--- Begin ---
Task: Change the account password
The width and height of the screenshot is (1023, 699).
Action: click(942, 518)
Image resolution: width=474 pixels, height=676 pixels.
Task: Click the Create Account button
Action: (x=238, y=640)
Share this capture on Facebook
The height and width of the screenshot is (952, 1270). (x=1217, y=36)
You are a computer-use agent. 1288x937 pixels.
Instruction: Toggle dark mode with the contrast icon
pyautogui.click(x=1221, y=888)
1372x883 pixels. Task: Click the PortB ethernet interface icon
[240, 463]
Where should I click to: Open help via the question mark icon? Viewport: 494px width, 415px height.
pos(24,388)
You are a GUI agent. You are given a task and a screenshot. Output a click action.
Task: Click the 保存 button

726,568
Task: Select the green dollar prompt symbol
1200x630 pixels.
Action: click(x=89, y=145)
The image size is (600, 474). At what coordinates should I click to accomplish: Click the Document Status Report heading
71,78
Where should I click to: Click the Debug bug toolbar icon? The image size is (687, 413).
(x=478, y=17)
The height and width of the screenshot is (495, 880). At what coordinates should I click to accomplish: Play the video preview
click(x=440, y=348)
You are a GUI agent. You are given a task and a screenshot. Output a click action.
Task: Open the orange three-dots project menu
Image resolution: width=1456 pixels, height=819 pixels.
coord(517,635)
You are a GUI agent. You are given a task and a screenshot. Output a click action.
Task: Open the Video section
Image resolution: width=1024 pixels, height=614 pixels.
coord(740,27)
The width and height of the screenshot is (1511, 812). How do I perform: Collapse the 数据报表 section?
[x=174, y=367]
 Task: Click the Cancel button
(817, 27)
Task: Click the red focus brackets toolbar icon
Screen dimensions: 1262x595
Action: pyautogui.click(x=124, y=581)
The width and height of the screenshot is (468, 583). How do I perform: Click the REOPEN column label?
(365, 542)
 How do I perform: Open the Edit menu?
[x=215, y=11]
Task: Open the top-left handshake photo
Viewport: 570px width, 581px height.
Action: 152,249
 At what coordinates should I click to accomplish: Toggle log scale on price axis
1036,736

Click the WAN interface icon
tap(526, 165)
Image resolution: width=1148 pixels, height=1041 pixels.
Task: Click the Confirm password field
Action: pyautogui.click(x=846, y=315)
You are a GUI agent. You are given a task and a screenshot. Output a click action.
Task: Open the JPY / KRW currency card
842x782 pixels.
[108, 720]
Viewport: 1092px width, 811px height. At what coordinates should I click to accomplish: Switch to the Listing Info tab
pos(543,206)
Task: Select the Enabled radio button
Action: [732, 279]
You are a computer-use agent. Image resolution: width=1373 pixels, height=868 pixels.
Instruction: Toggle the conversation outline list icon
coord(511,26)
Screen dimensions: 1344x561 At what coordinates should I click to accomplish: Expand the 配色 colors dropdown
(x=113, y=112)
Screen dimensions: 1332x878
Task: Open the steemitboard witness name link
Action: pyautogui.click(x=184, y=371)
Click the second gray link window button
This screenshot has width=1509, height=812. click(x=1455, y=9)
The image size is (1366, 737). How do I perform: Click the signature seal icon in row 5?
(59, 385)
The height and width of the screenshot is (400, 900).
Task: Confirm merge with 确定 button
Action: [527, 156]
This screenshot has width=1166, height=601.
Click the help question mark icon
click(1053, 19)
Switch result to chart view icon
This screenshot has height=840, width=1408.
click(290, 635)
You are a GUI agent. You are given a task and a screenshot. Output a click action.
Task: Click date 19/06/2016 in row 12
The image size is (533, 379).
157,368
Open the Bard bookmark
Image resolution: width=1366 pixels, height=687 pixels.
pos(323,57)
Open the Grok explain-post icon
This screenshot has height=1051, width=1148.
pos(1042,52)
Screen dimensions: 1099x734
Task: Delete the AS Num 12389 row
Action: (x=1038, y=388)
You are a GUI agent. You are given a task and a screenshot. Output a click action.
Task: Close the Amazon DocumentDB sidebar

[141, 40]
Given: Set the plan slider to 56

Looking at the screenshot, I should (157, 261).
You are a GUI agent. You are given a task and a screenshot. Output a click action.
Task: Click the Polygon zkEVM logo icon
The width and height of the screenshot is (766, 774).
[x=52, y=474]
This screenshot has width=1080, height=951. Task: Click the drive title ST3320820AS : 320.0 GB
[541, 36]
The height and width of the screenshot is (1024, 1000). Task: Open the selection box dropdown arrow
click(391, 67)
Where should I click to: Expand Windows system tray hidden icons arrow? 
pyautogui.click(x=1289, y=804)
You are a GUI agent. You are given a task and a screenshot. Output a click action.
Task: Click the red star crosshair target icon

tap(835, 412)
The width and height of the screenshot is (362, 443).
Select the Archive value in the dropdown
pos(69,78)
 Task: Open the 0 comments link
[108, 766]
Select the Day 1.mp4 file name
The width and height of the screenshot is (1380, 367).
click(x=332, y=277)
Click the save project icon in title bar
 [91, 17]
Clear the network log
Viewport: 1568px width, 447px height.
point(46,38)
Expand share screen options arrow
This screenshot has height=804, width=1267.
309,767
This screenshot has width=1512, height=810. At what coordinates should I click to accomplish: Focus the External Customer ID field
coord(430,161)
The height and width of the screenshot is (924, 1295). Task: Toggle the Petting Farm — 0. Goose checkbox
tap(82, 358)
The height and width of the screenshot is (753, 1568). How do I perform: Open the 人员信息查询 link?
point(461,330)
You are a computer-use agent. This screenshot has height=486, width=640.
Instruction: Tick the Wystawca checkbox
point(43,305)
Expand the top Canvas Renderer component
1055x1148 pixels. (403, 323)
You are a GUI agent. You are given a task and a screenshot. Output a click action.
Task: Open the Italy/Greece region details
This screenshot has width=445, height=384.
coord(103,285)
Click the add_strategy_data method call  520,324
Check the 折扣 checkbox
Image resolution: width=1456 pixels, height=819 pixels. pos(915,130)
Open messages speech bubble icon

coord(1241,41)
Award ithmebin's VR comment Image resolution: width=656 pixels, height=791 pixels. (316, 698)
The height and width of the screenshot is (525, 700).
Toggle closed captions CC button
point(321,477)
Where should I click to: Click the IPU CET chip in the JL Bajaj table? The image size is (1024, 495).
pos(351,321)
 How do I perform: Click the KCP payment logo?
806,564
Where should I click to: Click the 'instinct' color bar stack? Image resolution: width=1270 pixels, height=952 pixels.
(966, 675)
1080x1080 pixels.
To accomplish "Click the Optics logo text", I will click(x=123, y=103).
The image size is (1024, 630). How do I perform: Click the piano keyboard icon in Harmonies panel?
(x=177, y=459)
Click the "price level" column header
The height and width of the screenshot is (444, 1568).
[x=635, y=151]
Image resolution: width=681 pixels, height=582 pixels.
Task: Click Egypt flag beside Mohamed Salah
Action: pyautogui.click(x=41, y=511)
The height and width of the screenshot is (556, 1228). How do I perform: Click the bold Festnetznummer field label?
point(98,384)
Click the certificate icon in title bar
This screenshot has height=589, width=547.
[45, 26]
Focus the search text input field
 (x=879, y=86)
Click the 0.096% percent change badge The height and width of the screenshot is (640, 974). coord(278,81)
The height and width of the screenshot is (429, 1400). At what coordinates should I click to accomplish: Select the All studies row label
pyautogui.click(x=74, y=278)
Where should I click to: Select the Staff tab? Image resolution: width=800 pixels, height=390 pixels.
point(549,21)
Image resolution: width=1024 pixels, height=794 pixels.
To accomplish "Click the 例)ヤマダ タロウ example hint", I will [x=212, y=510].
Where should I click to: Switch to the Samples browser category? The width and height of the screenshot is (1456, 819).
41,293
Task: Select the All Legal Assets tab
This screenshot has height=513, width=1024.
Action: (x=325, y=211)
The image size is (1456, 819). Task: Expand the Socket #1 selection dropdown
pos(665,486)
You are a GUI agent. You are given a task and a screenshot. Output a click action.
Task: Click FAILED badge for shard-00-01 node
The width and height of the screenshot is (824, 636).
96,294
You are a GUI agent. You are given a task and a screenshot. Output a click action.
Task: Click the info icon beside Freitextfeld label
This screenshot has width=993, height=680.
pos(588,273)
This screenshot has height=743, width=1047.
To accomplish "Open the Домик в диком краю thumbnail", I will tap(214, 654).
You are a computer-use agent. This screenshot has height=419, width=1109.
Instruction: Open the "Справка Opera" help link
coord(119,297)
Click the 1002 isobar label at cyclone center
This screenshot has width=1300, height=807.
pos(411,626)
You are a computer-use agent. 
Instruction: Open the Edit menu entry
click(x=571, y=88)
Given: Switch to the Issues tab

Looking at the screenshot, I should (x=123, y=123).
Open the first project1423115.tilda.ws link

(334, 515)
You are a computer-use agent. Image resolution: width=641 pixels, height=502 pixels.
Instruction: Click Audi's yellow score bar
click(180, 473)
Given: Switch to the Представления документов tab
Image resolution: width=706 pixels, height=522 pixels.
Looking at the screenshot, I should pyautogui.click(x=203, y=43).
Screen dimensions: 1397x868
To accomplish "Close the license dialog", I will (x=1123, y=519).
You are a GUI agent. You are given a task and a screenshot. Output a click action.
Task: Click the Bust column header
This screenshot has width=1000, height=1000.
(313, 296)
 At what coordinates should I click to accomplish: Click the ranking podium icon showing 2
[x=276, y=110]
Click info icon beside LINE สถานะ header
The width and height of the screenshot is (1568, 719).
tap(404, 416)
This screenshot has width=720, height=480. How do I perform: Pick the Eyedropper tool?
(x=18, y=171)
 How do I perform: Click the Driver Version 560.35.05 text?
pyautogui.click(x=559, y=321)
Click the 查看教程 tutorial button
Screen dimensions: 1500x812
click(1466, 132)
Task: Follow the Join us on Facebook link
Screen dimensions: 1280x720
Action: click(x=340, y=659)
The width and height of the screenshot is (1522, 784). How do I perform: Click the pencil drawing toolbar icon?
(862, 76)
--- End ---
→ PROBLEM DETAILS:
Copy out the rows starting at the line that contains "1080x1080 pixels." and ending at the line that contains "will [x=212, y=510].", both included, with nothing changed.

→ REPLY TO THE EXERCISE:
1080x1080 pixels.
To accomplish "Click the Optics logo text", I will click(x=123, y=103).
The image size is (1024, 630). How do I perform: Click the piano keyboard icon in Harmonies panel?
(x=177, y=459)
Click the "price level" column header
The height and width of the screenshot is (444, 1568).
[x=635, y=151]
Image resolution: width=681 pixels, height=582 pixels.
Task: Click Egypt flag beside Mohamed Salah
Action: pyautogui.click(x=41, y=511)
The height and width of the screenshot is (556, 1228). How do I perform: Click the bold Festnetznummer field label?
point(98,384)
Click the certificate icon in title bar
This screenshot has height=589, width=547.
[45, 26]
Focus the search text input field
 (x=879, y=86)
Click the 0.096% percent change badge The height and width of the screenshot is (640, 974). coord(278,81)
The height and width of the screenshot is (429, 1400). At what coordinates should I click to accomplish: Select the All studies row label
pyautogui.click(x=74, y=278)
Where should I click to: Select the Staff tab? Image resolution: width=800 pixels, height=390 pixels.
point(549,21)
Image resolution: width=1024 pixels, height=794 pixels.
To accomplish "Click the 例)ヤマダ タロウ example hint", I will [x=212, y=510].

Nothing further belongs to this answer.